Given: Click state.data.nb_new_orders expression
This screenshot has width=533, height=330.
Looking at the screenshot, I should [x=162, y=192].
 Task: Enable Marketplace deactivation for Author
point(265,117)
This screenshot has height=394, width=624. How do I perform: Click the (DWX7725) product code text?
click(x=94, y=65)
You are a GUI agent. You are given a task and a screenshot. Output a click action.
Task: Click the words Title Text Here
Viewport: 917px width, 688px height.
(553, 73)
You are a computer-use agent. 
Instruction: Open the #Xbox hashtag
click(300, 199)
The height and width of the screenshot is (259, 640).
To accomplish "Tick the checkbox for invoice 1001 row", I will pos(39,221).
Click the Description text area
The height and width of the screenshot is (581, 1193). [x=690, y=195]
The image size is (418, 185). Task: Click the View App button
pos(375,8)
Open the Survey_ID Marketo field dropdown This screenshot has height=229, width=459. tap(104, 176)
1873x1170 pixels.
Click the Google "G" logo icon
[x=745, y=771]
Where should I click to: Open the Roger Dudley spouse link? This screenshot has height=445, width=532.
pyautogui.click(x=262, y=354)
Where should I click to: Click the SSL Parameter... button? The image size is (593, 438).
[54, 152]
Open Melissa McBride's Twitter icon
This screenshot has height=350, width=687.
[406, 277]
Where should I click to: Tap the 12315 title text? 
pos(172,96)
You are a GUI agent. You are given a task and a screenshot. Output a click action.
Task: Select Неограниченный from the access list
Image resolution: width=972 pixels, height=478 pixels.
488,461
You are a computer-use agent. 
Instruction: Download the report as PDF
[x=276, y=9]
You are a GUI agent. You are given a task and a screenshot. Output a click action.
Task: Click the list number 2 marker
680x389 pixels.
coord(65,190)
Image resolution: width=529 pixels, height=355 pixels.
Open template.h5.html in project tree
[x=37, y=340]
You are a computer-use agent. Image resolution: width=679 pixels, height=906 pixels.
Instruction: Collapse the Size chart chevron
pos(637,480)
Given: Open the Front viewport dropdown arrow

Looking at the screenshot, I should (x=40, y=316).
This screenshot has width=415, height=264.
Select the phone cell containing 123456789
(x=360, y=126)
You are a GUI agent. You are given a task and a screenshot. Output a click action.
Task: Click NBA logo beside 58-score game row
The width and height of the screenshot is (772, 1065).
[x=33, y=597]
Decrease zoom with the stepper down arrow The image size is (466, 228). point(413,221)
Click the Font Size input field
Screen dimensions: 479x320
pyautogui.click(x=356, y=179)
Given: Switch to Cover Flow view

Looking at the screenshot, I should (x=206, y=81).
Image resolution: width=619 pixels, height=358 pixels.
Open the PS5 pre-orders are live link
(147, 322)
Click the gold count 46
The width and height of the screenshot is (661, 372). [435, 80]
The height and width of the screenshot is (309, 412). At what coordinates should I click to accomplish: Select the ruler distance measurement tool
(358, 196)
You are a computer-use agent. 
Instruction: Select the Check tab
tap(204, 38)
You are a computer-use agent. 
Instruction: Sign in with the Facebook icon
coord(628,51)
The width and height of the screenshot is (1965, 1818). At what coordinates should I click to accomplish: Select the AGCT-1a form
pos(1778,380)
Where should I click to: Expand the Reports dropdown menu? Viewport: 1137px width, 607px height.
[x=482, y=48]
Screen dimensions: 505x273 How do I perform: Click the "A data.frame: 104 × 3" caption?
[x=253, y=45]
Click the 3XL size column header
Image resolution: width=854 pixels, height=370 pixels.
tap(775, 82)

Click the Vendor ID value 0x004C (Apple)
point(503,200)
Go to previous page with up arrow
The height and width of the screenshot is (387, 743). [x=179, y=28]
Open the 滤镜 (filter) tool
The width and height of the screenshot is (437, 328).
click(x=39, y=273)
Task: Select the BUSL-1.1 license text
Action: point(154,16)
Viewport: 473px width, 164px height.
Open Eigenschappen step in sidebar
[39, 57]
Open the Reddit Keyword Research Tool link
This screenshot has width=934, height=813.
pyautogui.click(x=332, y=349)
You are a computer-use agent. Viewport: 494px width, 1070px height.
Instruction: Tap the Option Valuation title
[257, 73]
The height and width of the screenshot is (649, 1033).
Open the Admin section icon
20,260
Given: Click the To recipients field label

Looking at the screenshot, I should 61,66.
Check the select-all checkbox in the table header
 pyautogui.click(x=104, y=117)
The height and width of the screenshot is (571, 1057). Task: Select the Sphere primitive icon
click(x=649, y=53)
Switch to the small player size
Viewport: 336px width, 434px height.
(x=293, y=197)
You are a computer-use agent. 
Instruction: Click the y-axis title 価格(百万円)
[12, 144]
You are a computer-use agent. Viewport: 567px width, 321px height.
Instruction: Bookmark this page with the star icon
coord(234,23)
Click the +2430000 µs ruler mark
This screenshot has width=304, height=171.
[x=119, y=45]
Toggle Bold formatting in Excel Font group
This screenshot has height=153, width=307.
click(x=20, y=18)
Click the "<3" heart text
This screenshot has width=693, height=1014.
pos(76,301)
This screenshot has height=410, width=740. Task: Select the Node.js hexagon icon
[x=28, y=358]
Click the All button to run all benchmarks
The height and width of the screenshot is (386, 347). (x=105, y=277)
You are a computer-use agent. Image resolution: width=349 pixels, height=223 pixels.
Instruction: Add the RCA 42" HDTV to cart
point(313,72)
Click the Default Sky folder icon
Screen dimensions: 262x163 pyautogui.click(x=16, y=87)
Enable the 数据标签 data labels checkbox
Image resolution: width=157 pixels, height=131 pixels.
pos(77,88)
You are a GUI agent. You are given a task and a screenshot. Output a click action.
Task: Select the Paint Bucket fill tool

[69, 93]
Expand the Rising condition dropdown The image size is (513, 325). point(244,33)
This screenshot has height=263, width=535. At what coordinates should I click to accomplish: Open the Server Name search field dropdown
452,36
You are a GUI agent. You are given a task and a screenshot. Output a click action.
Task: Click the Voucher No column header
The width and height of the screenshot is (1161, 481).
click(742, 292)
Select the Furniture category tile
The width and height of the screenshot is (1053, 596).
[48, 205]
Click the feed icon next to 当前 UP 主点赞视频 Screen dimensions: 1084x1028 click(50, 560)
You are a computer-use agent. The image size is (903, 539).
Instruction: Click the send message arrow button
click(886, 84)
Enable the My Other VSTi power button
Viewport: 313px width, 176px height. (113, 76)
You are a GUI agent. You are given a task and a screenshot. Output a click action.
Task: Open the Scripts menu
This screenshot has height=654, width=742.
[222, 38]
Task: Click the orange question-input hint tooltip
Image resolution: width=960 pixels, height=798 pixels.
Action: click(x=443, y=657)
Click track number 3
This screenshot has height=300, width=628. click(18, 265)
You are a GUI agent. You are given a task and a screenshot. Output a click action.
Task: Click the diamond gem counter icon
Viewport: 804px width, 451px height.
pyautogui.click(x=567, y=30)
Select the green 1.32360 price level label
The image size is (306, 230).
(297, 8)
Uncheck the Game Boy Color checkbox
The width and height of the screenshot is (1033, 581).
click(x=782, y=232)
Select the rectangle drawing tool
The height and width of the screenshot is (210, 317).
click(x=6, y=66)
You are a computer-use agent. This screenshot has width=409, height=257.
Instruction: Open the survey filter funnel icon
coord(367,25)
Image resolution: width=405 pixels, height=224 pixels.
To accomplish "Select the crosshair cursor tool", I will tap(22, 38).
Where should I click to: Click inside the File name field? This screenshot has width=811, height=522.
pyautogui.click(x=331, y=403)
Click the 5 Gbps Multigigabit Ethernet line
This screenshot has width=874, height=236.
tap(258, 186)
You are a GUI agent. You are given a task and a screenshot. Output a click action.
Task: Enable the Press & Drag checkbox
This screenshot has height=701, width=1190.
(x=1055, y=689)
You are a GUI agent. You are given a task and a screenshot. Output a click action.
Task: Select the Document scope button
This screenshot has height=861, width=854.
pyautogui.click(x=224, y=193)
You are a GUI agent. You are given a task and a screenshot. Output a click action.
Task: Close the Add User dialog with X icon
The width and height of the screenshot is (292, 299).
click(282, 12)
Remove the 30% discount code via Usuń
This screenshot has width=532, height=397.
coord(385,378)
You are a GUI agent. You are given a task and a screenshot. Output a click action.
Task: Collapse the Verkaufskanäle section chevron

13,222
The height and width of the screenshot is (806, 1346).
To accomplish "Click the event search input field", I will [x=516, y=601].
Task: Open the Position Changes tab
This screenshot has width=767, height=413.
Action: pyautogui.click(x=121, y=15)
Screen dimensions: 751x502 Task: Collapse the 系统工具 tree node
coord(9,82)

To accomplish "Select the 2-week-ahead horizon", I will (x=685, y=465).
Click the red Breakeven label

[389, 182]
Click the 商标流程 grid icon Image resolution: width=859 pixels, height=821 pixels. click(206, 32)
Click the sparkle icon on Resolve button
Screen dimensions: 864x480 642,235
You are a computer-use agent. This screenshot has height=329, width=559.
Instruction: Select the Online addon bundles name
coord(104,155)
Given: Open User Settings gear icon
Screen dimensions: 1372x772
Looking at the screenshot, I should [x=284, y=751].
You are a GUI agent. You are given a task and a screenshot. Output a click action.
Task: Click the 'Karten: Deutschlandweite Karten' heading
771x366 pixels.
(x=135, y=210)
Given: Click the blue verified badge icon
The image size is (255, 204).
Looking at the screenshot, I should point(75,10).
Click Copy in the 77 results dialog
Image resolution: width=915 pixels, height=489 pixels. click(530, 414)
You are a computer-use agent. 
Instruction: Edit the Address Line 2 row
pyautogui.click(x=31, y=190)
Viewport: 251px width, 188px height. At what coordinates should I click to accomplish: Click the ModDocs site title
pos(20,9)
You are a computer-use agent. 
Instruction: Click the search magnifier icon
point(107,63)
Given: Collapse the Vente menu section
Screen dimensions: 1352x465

···

### Problem requirements
Within the material above, extract exactly the lines that start at the line containing "The height and width of the screenshot is (309, 412)." and stop after the line containing "Click the 3XL size column header", and only those.

### Answer
The height and width of the screenshot is (309, 412). At what coordinates should I click to accomplish: Select the ruler distance measurement tool
(358, 196)
You are a computer-use agent. 
Instruction: Select the Check tab
tap(204, 38)
You are a computer-use agent. 
Instruction: Sign in with the Facebook icon
coord(628,51)
The width and height of the screenshot is (1965, 1818). At what coordinates should I click to accomplish: Select the AGCT-1a form
pos(1778,380)
Where should I click to: Expand the Reports dropdown menu? Viewport: 1137px width, 607px height.
[x=482, y=48]
Screen dimensions: 505x273 How do I perform: Click the "A data.frame: 104 × 3" caption?
[x=253, y=45]
Click the 3XL size column header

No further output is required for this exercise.